DEBAT D'IDEE SUR LE PV DE TENTATIVE D'EXPULSION


Messieurs,

En suite de mon courrier du 22 février, j’ai assisté à une nouvelle réunion de la COMEX ce mardi 18 courant, à l’occasion de laquelle M. MAUPOINT, son Président, a évoqué les points soulevés par moi dans ledit courrier.

Malgré sa courtoisie et sa parfaite urbanité, j’ai eu le sentiment que ma démonstration n’avait pas totalement emporté sa conviction – d’autant plus que la représentante de l’ADIL argumentait en sens opposé – ce pourquoi je souhaite revenir sur certains points, de fait comme de droit, attendu qu’à mes yeux, l’exposé des diligences et des difficultés d’exécution (ancien PV de tentative d’expulsion) peut parfaitement être dressé en période hivernale.

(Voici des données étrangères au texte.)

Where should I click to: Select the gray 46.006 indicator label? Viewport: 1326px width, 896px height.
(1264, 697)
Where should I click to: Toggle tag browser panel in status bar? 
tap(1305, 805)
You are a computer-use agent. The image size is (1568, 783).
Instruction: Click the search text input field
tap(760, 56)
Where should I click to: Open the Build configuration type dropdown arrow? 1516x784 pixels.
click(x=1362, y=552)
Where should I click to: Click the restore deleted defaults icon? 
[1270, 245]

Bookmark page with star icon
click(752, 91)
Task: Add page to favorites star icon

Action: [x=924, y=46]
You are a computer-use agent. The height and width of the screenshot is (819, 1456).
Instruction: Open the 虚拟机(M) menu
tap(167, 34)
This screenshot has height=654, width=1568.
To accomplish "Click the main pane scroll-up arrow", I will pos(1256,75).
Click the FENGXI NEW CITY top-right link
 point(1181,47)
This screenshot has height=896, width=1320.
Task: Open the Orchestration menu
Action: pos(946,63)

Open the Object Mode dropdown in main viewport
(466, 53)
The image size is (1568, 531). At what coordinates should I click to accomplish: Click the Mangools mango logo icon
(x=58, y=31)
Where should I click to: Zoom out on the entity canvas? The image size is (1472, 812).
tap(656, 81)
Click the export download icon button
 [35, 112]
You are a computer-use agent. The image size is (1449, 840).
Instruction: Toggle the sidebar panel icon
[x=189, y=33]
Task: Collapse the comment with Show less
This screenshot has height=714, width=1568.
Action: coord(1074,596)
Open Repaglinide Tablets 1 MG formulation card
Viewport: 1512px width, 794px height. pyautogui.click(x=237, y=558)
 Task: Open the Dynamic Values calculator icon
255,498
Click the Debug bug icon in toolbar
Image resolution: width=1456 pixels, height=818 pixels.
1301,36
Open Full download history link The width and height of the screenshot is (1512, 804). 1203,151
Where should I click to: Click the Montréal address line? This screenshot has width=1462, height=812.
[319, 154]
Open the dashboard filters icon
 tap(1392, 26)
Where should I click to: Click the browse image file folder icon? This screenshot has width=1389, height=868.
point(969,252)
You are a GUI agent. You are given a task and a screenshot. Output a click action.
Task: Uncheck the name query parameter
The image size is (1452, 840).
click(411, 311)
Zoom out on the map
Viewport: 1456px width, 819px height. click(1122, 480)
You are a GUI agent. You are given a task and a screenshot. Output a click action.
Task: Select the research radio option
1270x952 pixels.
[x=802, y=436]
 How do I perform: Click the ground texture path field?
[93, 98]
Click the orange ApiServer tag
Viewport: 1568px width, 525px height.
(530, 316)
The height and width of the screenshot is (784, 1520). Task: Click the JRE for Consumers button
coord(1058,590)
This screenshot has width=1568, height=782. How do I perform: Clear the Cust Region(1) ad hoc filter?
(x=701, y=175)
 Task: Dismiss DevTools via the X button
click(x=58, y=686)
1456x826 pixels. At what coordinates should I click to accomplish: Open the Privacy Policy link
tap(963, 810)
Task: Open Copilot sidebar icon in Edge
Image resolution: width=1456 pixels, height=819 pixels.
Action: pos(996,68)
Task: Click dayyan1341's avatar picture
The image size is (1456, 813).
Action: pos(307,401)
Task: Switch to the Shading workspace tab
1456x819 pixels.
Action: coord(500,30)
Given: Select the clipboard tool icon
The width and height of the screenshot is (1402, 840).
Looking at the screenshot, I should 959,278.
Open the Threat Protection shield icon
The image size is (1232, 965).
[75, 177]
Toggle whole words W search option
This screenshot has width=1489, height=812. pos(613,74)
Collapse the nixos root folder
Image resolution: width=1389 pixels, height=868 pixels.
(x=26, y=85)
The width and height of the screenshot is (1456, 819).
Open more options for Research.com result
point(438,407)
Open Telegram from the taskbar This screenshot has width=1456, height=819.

Rappelons les textes qui régissent la matière pour n’y plus revenir :

1/ les articles 21 et 21-1 de la loi 91-650 du 9 juillet 1991, le premier précisant les conditions dans lesquelles un Huissier peut pénétrer dans un local fermé ou dont on lui refuse l’accès - sauf en matière d’expulsion - le second indiquant nonobstant que l’Huissier peut néanmoins recourir à ce premier texte pour constater la libération volontaire des lieux par la personne expulsée.

2/ l’article 50 du décret 92-755 du 31 juillet 1992, qui prévoit que si l’Huissier est dans l’obligation de requérir le concours, il adresse au Préfet une réquisition contenant outre une copie du dispositif du titre, un exposé des diligences auxquelles l’Huissier a procédé et des difficultés d’exécution.

3/ l’article L613-3 du CCH qui prévoit qu’il doit être sursis à toute mesure d’expulsion non exécutée entre le 1er novembre et le 15 mars de l’année suivante, (hors relogement des intéressés, cas des squatters, ou immeubles en état de péril).

A/ QUE DOIT-ON ENTENDRE PAR « TENTATIVE » ? ET CETTE « TENTATIVE » MET-ELLE EN PERIL LA SANTE ET LA SECURITE DES OCCUPANTS PENDANT LA PERIODE HIVERNALE ?.

· a/ L’ancienne procédure - antérieure à la loi du 9 juillet 1991 et au décret du 31 juillet 1992 - prévoyait que l’Huissier ne pouvait requérir le Concours de la Force Publique, qu’après avoir lui-même tenté de ramener à exécution le jugement d’expulsion, par une « tentative sérieuse », c'est-à-dire – à l’exclusion de la force ouverte - d’avoir essayé d’obliger les occupants à quitter les lieux. La simple force d’inertie des occupants étant toutefois suffisante pour prétendre à requérir le concours.

La Force Publique représentant la « Violence Légitime » selon l’expression classique, elle ne devait être requise qu’en dernier recours, tous les autres moyens épuisés à la diligence de l’Huissier.

Actuellement encore, et nonobstant ce qui suit, le Ministre de l’Intérieur tente de justifier le refus de concours par le fait que l’Huissier n'aurait pas « accompli de diligences suffisamment insistantes » pour qu'il puisse être regardé comme ayant été dans l'obligation de requérir la force publique (arrêt n°291410 du CE du 27 avril 2007)….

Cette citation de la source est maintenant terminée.